* [Your assignment] Pull each line holding the word "Notify" from the data.

(Records from a data source)
========================================
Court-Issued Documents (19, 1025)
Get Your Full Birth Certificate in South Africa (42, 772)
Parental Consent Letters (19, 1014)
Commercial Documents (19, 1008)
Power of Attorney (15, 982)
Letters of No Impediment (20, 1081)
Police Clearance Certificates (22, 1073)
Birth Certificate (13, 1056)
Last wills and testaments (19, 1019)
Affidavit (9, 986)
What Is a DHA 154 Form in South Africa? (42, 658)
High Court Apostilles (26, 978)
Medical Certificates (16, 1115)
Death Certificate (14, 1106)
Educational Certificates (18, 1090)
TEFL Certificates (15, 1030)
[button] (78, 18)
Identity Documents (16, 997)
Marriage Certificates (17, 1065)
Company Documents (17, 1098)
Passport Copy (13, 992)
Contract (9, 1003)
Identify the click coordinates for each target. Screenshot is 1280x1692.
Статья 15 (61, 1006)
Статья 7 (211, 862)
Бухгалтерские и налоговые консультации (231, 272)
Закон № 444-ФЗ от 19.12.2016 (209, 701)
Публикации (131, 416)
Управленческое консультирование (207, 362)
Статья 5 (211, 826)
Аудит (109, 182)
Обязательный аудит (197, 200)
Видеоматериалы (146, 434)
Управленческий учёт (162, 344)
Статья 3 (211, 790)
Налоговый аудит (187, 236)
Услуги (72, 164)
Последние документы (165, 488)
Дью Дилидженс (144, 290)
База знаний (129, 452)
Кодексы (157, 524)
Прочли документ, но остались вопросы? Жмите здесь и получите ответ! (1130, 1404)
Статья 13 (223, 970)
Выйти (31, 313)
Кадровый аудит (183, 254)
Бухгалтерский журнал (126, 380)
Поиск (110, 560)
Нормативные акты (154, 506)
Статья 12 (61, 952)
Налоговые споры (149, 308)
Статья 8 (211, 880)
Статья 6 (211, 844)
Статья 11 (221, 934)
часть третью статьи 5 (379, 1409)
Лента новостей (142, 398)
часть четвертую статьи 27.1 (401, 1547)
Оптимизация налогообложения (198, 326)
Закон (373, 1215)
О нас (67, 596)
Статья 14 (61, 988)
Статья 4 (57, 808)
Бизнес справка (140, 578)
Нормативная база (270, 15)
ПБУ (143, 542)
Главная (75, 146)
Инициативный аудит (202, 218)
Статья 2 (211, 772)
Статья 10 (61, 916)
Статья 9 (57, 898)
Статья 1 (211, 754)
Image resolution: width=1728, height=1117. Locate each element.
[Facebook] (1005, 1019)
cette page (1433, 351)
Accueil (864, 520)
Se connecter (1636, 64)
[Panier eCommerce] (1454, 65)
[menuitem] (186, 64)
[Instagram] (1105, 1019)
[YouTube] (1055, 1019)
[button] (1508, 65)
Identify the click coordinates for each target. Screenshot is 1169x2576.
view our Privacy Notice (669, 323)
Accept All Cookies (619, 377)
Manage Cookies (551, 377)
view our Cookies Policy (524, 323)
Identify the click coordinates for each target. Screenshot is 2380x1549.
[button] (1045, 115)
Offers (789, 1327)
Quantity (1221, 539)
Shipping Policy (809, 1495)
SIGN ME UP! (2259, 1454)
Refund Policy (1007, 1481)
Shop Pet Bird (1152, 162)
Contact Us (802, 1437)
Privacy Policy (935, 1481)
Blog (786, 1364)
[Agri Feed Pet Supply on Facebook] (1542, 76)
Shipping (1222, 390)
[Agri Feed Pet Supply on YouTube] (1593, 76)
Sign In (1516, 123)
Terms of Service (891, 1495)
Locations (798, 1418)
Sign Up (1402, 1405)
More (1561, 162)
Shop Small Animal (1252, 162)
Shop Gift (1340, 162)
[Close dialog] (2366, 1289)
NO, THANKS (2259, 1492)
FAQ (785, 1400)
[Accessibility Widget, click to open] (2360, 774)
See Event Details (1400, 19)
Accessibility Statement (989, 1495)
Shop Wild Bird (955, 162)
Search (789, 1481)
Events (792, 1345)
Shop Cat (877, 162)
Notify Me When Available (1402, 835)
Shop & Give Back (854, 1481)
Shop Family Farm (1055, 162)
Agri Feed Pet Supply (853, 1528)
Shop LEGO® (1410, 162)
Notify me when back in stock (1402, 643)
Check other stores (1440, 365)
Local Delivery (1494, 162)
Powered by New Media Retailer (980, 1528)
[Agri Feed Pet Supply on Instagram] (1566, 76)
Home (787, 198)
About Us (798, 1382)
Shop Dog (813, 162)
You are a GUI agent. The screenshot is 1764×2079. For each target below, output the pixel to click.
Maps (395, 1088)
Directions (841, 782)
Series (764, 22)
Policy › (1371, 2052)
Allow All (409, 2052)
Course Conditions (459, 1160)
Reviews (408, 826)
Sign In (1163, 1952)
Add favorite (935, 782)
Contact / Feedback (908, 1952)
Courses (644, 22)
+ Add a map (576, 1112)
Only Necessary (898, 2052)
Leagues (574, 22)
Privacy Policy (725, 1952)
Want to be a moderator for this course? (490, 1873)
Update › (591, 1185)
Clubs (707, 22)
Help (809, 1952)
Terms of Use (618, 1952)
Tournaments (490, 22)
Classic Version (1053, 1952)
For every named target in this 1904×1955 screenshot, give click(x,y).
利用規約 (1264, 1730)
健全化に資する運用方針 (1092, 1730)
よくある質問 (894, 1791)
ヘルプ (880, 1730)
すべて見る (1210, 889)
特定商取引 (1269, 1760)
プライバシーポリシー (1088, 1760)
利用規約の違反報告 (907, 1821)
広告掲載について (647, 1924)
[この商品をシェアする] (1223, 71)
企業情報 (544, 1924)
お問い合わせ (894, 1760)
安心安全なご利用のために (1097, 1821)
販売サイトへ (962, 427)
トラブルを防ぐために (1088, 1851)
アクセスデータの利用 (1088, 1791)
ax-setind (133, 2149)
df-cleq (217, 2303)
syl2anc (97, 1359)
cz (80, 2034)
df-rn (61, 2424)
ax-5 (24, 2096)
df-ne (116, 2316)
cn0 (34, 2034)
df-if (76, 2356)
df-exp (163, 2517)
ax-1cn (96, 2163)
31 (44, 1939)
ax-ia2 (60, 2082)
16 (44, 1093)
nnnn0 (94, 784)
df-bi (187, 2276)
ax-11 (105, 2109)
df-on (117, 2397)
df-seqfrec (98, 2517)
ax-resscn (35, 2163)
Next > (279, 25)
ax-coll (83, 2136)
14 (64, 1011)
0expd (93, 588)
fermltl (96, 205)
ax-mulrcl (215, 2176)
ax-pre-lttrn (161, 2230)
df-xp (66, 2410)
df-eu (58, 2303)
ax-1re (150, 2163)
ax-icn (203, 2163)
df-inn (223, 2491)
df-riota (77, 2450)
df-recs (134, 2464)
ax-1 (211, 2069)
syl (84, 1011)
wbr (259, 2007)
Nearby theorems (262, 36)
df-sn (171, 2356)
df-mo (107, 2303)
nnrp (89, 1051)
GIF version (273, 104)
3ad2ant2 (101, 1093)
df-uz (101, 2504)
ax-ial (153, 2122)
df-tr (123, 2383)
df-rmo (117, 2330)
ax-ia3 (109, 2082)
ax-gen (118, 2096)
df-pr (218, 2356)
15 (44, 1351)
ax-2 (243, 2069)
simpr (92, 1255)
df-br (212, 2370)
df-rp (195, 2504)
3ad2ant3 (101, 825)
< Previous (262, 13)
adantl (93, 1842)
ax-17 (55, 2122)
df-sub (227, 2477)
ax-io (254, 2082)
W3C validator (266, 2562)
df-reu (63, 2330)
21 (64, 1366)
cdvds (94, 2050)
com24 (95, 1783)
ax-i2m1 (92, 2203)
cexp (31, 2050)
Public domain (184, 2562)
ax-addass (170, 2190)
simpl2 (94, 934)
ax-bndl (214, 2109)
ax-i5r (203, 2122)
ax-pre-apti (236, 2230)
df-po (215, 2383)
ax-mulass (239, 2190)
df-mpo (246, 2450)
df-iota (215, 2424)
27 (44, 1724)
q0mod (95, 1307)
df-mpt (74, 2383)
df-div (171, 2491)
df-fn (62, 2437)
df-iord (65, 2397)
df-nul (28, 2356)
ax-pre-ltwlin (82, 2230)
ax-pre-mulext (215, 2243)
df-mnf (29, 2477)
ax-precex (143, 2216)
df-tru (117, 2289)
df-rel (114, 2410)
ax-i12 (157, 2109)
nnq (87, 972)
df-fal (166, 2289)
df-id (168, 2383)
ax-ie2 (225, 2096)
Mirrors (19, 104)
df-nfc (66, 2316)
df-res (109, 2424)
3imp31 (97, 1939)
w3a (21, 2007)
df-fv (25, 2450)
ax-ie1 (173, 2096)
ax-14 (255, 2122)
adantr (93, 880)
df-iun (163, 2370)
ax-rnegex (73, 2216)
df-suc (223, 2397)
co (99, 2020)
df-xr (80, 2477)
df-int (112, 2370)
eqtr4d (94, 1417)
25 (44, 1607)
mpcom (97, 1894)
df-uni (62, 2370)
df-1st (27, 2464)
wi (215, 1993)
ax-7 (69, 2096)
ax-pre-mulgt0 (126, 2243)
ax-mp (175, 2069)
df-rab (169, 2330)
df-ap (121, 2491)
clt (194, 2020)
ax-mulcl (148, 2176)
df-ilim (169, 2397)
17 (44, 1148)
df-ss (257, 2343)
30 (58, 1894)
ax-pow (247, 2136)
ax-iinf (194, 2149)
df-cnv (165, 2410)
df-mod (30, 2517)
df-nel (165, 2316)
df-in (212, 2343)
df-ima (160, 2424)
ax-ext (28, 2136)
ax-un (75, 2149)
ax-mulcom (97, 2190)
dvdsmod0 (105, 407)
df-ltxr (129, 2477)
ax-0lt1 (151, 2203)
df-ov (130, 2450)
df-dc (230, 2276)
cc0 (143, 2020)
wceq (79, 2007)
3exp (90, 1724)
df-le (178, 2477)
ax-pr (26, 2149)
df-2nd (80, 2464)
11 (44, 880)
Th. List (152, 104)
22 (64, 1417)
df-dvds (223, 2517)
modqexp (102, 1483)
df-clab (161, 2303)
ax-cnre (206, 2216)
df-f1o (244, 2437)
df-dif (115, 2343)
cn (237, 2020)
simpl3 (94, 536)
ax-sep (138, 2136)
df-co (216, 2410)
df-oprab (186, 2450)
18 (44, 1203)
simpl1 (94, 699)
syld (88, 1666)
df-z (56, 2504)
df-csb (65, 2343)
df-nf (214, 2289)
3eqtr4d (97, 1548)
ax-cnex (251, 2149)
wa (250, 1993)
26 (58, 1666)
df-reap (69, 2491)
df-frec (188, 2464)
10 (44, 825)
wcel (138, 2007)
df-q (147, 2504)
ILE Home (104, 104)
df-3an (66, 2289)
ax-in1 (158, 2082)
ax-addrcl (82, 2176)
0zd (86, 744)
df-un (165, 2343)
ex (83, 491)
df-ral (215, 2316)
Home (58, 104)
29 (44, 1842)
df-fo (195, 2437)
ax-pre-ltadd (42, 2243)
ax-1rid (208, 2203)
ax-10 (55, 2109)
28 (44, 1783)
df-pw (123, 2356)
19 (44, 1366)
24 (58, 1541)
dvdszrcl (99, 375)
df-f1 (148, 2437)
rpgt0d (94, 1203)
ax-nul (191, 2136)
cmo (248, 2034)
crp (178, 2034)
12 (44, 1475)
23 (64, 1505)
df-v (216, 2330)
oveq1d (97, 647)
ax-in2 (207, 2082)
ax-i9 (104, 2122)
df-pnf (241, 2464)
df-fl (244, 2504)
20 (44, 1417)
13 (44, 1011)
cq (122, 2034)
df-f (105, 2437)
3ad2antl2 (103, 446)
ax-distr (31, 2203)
========================================
* [Output of the exercise]
Notify Me When Available (1402, 835)
Notify me when back in stock (1402, 643)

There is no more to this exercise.